### TEXT TO READ
[START]

# Pees on guests



## Mehganrollings (Jun 10, 2015)

I have a 13 month old, neutered male Vizsla. We are battling the counter surfing, and jumping on people, but my biggest issue is he pees on people when they come to our home. He does it to my husband too sometimes. Doesn't seem to be scared or nervous, he just jumps on them and pees everywhere. We have tried introducing slowly, calmly, outside, etc. it's like he just can't control it. Does anyone have any ideas or advice?


----------



## gingerling (Jun 20, 2015)

There are three types of urination (pardon my formality, I just hate the term "pee"). The first is hyper excitability, they just get so enthusiastic that they lose bladder control; the second is submissive urination, they greet the newcomer by showing how non threatening they are by urinating and usually rolling over, and the third is a dominance display, this is when a dog (usually a male) will walk right up to someone and very purposely lift his leg and tinkle on him to show his dominance. All three have nothing to do with neutering, btw.

[END]

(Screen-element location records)

[START]

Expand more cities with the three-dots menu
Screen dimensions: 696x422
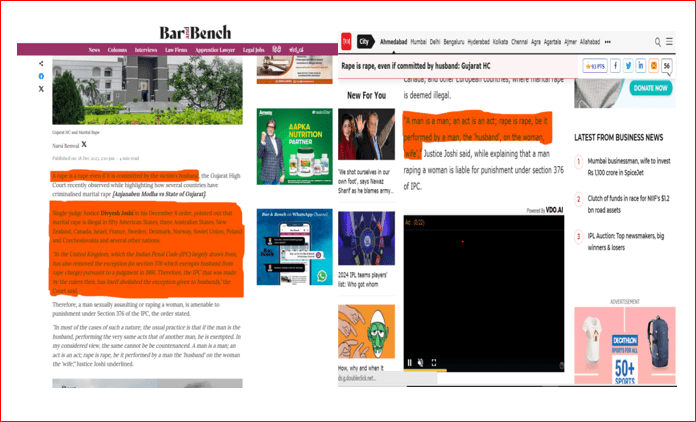point(608,42)
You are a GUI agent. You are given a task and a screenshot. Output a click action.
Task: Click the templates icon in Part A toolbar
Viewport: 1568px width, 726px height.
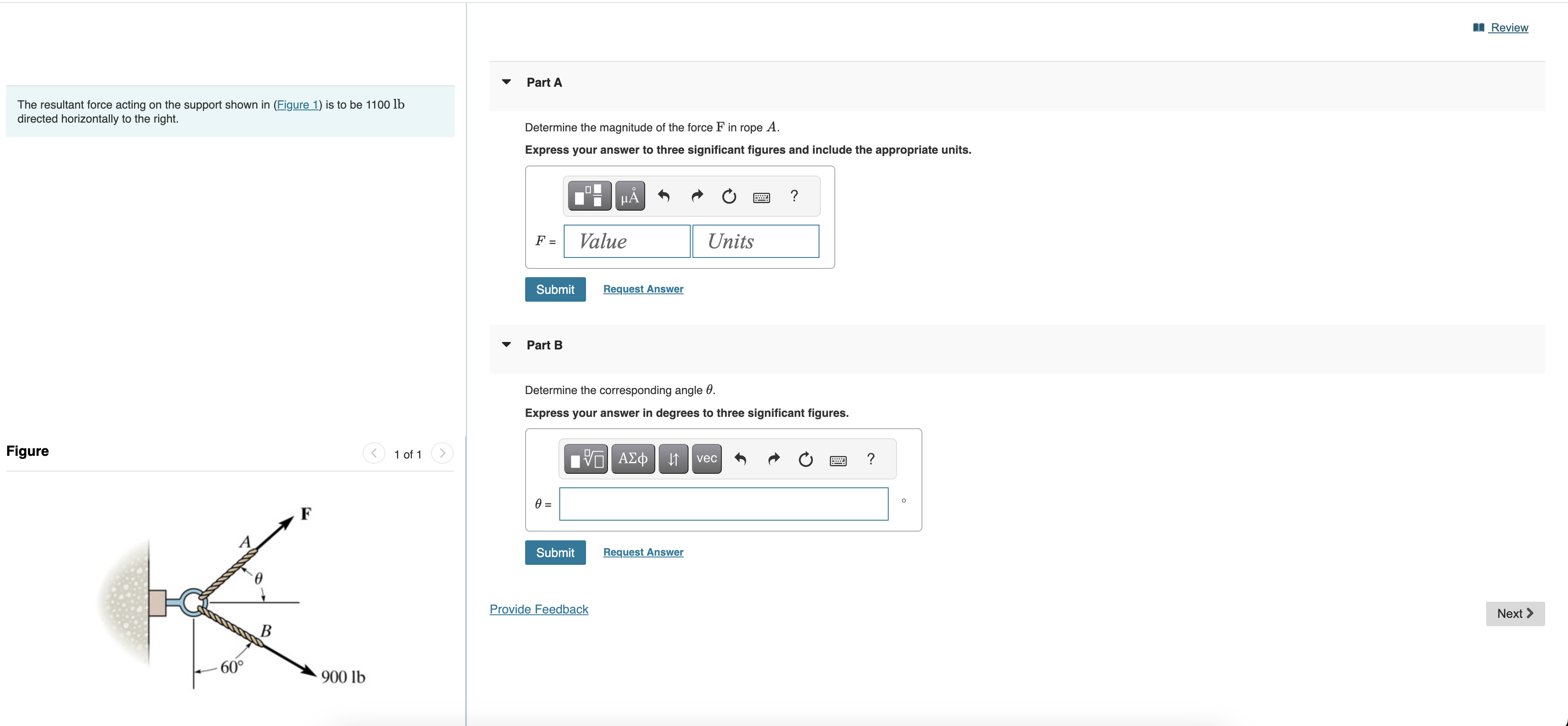589,196
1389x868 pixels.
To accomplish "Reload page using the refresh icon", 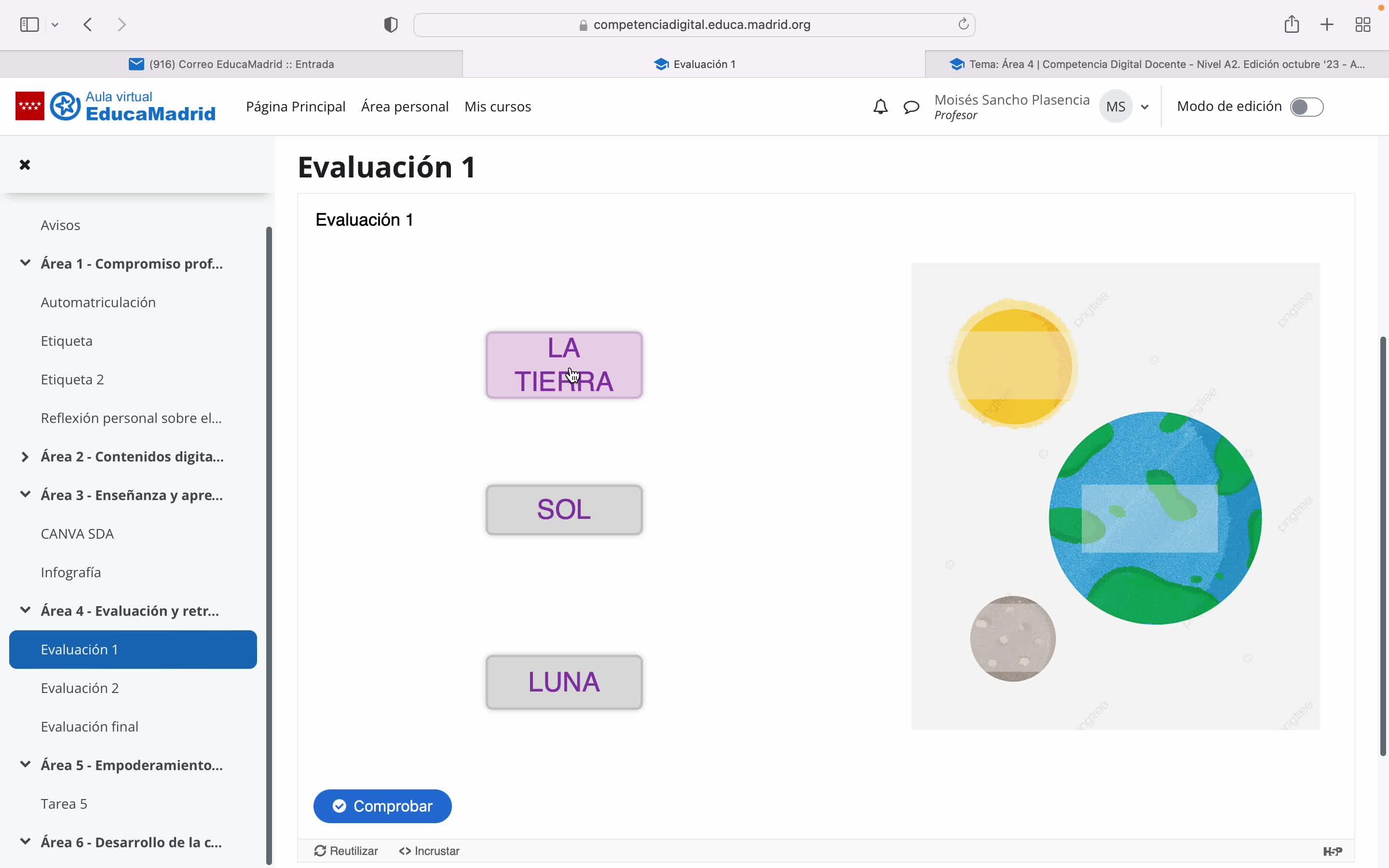I will click(963, 25).
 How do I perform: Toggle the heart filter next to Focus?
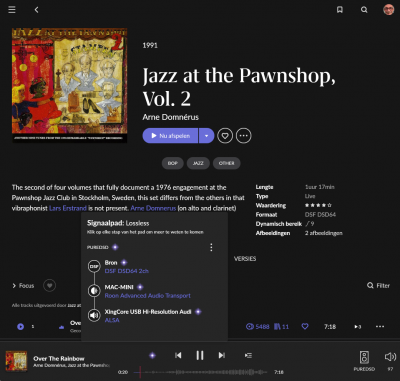coord(49,286)
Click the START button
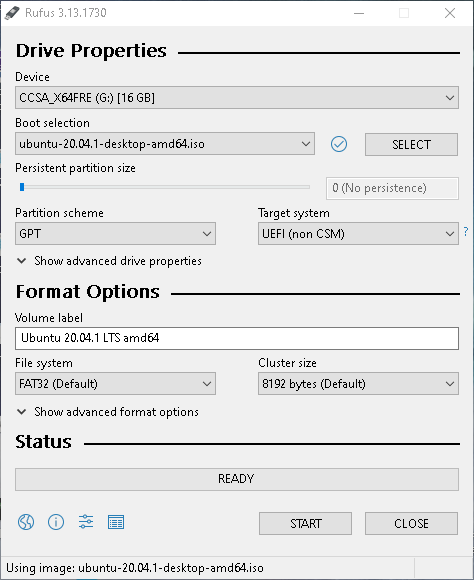474x580 pixels. click(x=305, y=523)
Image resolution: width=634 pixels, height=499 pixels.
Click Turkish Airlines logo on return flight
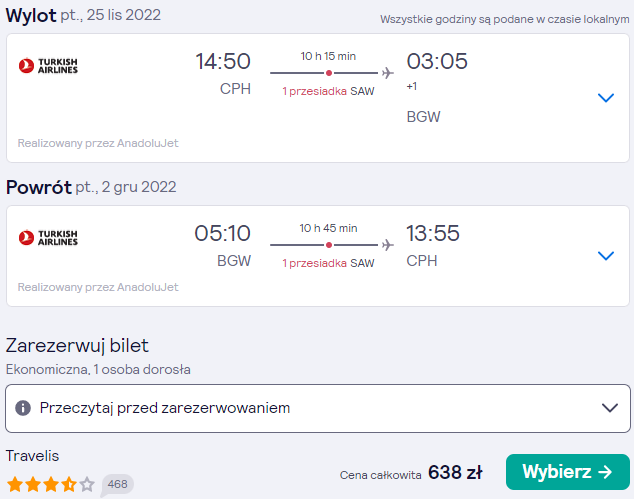point(48,237)
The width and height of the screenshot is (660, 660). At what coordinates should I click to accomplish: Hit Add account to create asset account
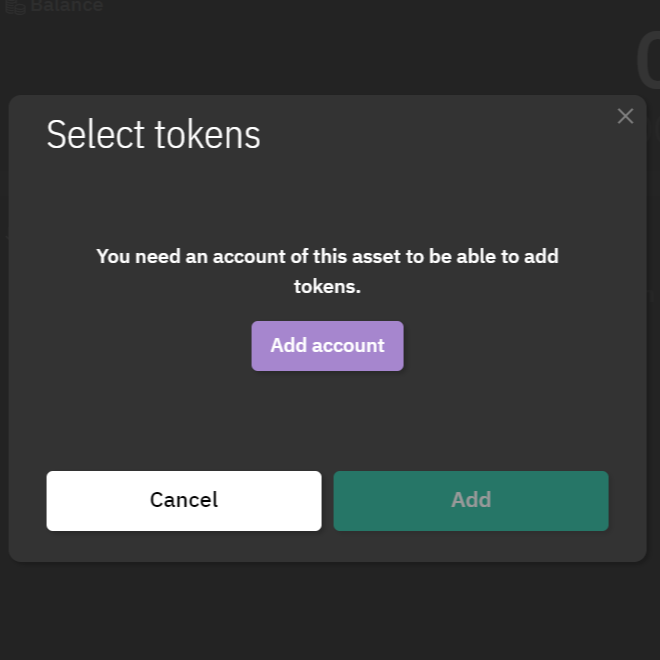[x=327, y=346]
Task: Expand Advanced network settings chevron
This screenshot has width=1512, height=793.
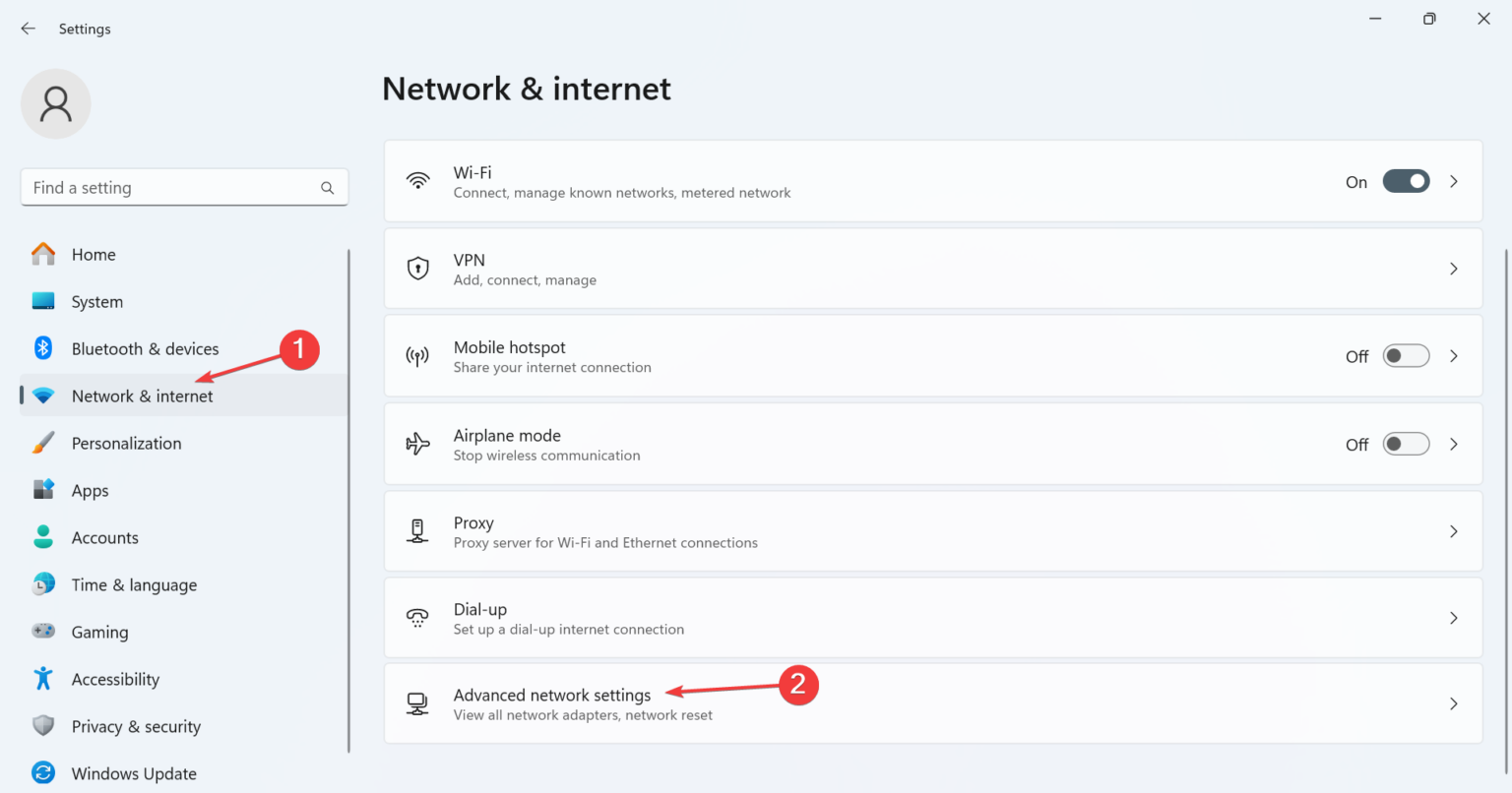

[END]

### INSTRUCTIONS
1. Return the part of the forum thread about the Vizsla from "# Pees on guests" up to and including "ideas or advice?".
2. Carry the forum thread about the Vizsla further, starting right after its last sentence.
The records are not needed here.

### EXERCISE RESULTS
1.
# Pees on guests



## Mehganrollings (Jun 10, 2015)

I have a 13 month old, neutered male Vizsla. We are battling the counter surfing, and jumping on people, but my biggest issue is he pees on people when they come to our home. He does it to my husband too sometimes. Doesn't seem to be scared or nervous, he just jumps on them and pees everywhere. We have tried introducing slowly, calmly, outside, etc. it's like he just can't control it. Does anyone have any ideas or advice?

2.
The first two are annoying and embarrassing, but normal (especially for young 'uns), and fairly typical and you should never discipline him. Dominance marking is another story...

The best way of addressing this is to realize it's harmless, temporary, and very predictable: So, I'd have folks greet him outside (or on tiled floor), with the warning to them to move very fast! And have paper towels handy.

Most dogs outgrow this by the time they're about 18 months, so hang in there.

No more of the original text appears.